WORK REQUEST
Print out all the records, word for word.

PROVIDED MATERIAL
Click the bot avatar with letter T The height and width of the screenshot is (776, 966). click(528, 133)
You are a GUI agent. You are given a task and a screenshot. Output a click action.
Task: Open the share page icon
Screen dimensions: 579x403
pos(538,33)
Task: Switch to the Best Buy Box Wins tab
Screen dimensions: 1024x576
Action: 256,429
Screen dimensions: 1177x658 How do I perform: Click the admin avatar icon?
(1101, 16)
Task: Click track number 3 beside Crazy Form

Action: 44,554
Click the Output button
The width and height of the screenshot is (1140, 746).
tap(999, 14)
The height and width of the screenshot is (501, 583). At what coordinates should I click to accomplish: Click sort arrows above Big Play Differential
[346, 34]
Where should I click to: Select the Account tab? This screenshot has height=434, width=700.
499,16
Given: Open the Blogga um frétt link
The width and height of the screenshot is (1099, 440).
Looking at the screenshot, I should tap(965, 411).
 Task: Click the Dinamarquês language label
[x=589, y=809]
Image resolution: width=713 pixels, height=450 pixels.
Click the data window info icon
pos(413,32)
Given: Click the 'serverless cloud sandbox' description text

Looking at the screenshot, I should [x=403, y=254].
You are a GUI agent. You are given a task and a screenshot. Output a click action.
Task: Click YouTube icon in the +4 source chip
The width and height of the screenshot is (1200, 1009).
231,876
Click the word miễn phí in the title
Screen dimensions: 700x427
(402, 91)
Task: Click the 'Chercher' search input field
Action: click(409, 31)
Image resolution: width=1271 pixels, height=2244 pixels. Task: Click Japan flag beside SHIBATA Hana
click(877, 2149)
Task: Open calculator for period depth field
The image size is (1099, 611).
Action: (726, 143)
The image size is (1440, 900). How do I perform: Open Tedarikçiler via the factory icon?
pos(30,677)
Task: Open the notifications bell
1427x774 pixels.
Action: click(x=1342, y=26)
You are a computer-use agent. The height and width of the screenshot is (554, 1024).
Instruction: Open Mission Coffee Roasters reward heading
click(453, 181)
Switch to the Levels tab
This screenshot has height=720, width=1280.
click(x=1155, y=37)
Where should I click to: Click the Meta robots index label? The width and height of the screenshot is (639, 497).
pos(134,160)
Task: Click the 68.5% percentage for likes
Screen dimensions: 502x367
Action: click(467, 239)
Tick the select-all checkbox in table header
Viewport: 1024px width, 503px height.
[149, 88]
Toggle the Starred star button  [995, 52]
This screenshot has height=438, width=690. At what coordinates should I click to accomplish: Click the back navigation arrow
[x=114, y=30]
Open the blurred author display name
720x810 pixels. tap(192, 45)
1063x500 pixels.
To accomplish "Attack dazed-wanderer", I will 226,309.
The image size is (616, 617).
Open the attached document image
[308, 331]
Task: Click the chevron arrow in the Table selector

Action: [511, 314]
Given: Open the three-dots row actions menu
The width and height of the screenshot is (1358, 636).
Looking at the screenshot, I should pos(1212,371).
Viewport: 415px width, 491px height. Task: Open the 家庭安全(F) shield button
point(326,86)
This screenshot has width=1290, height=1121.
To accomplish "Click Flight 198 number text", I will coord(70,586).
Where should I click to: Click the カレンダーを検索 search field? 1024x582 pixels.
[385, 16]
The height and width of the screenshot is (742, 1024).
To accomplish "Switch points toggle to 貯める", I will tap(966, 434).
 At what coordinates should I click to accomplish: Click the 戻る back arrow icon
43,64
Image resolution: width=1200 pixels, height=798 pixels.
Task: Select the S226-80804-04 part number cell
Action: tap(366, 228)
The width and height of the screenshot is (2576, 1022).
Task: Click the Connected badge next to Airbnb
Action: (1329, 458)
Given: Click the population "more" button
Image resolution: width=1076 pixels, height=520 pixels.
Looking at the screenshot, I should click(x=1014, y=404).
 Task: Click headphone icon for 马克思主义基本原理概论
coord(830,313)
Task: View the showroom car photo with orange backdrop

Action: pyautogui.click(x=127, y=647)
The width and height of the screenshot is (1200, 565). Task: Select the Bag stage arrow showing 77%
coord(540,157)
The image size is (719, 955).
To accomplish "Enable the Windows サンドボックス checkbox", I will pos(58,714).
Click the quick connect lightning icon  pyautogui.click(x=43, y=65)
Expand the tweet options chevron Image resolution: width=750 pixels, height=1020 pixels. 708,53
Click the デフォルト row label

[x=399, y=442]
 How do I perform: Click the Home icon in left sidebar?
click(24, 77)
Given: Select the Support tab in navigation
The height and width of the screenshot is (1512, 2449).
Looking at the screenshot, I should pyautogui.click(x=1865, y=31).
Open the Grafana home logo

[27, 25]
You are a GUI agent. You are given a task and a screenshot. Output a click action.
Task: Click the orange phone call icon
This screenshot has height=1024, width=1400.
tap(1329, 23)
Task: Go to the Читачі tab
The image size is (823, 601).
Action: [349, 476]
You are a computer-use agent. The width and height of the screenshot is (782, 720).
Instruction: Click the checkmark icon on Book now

ANSWER BOX
Click the bot avatar with letter T The height and width of the screenshot is (776, 966). click(528, 133)
You are a GUI agent. You are given a task and a screenshot. Output a click action.
Task: Open the share page icon
Screen dimensions: 579x403
pos(538,33)
Task: Switch to the Best Buy Box Wins tab
Screen dimensions: 1024x576
Action: 256,429
Screen dimensions: 1177x658 How do I perform: Click the admin avatar icon?
(1101, 16)
Task: Click track number 3 beside Crazy Form

Action: 44,554
Click the Output button
The width and height of the screenshot is (1140, 746).
tap(999, 14)
The height and width of the screenshot is (501, 583). At what coordinates should I click to accomplish: Click sort arrows above Big Play Differential
[346, 34]
Where should I click to: Select the Account tab? This screenshot has height=434, width=700.
499,16
Given: Open the Blogga um frétt link
The width and height of the screenshot is (1099, 440).
Looking at the screenshot, I should tap(965, 411).
 Task: Click the Dinamarquês language label
[x=589, y=809]
Image resolution: width=713 pixels, height=450 pixels.
Click the data window info icon
pos(413,32)
Given: Click the 'serverless cloud sandbox' description text

Looking at the screenshot, I should [x=403, y=254].
You are a GUI agent. You are given a task and a screenshot. Output a click action.
Task: Click YouTube icon in the +4 source chip
The width and height of the screenshot is (1200, 1009).
231,876
Click the word miễn phí in the title
Screen dimensions: 700x427
(402, 91)
Task: Click the 'Chercher' search input field
Action: click(409, 31)
Image resolution: width=1271 pixels, height=2244 pixels. Task: Click Japan flag beside SHIBATA Hana
click(877, 2149)
Task: Open calculator for period depth field
The image size is (1099, 611).
Action: (726, 143)
The image size is (1440, 900). How do I perform: Open Tedarikçiler via the factory icon?
pos(30,677)
Task: Open the notifications bell
1427x774 pixels.
Action: click(x=1342, y=26)
You are a computer-use agent. The height and width of the screenshot is (554, 1024).
Instruction: Open Mission Coffee Roasters reward heading
click(453, 181)
Switch to the Levels tab
This screenshot has height=720, width=1280.
click(x=1155, y=37)
Where should I click to: Click the Meta robots index label? The width and height of the screenshot is (639, 497).
pos(134,160)
Task: Click the 68.5% percentage for likes
Screen dimensions: 502x367
Action: click(467, 239)
Tick the select-all checkbox in table header
Viewport: 1024px width, 503px height.
[149, 88]
Toggle the Starred star button  [995, 52]
This screenshot has height=438, width=690. At what coordinates should I click to accomplish: Click the back navigation arrow
[x=114, y=30]
Open the blurred author display name
720x810 pixels. tap(192, 45)
1063x500 pixels.
To accomplish "Attack dazed-wanderer", I will 226,309.
The image size is (616, 617).
Open the attached document image
[308, 331]
Task: Click the chevron arrow in the Table selector

Action: [511, 314]
Given: Open the three-dots row actions menu
The width and height of the screenshot is (1358, 636).
Looking at the screenshot, I should pos(1212,371).
Viewport: 415px width, 491px height. Task: Open the 家庭安全(F) shield button
point(326,86)
This screenshot has width=1290, height=1121.
To accomplish "Click Flight 198 number text", I will coord(70,586).
Where should I click to: Click the カレンダーを検索 search field? 1024x582 pixels.
[385, 16]
The height and width of the screenshot is (742, 1024).
To accomplish "Switch points toggle to 貯める", I will tap(966, 434).
 At what coordinates should I click to accomplish: Click the 戻る back arrow icon
43,64
Image resolution: width=1200 pixels, height=798 pixels.
Task: Select the S226-80804-04 part number cell
Action: tap(366, 228)
The width and height of the screenshot is (2576, 1022).
Task: Click the Connected badge next to Airbnb
Action: (1329, 458)
Given: Click the population "more" button
Image resolution: width=1076 pixels, height=520 pixels.
Looking at the screenshot, I should click(x=1014, y=404).
 Task: Click headphone icon for 马克思主义基本原理概论
coord(830,313)
Task: View the showroom car photo with orange backdrop

Action: pyautogui.click(x=127, y=647)
The width and height of the screenshot is (1200, 565). Task: Select the Bag stage arrow showing 77%
coord(540,157)
The image size is (719, 955).
To accomplish "Enable the Windows サンドボックス checkbox", I will pos(58,714).
Click the quick connect lightning icon  pyautogui.click(x=43, y=65)
Expand the tweet options chevron Image resolution: width=750 pixels, height=1020 pixels. 708,53
Click the デフォルト row label

[x=399, y=442]
 How do I perform: Click the Home icon in left sidebar?
click(24, 77)
Given: Select the Support tab in navigation
The height and width of the screenshot is (1512, 2449).
Looking at the screenshot, I should pyautogui.click(x=1865, y=31).
Open the Grafana home logo

[27, 25]
You are a GUI agent. You are given a task and a screenshot. Output a click action.
Task: Click the orange phone call icon
This screenshot has height=1024, width=1400.
tap(1329, 23)
Task: Go to the Читачі tab
The image size is (823, 601).
Action: [349, 476]
You are a computer-use agent. The width and height of the screenshot is (782, 720).
Instruction: Click the checkmark icon on Book now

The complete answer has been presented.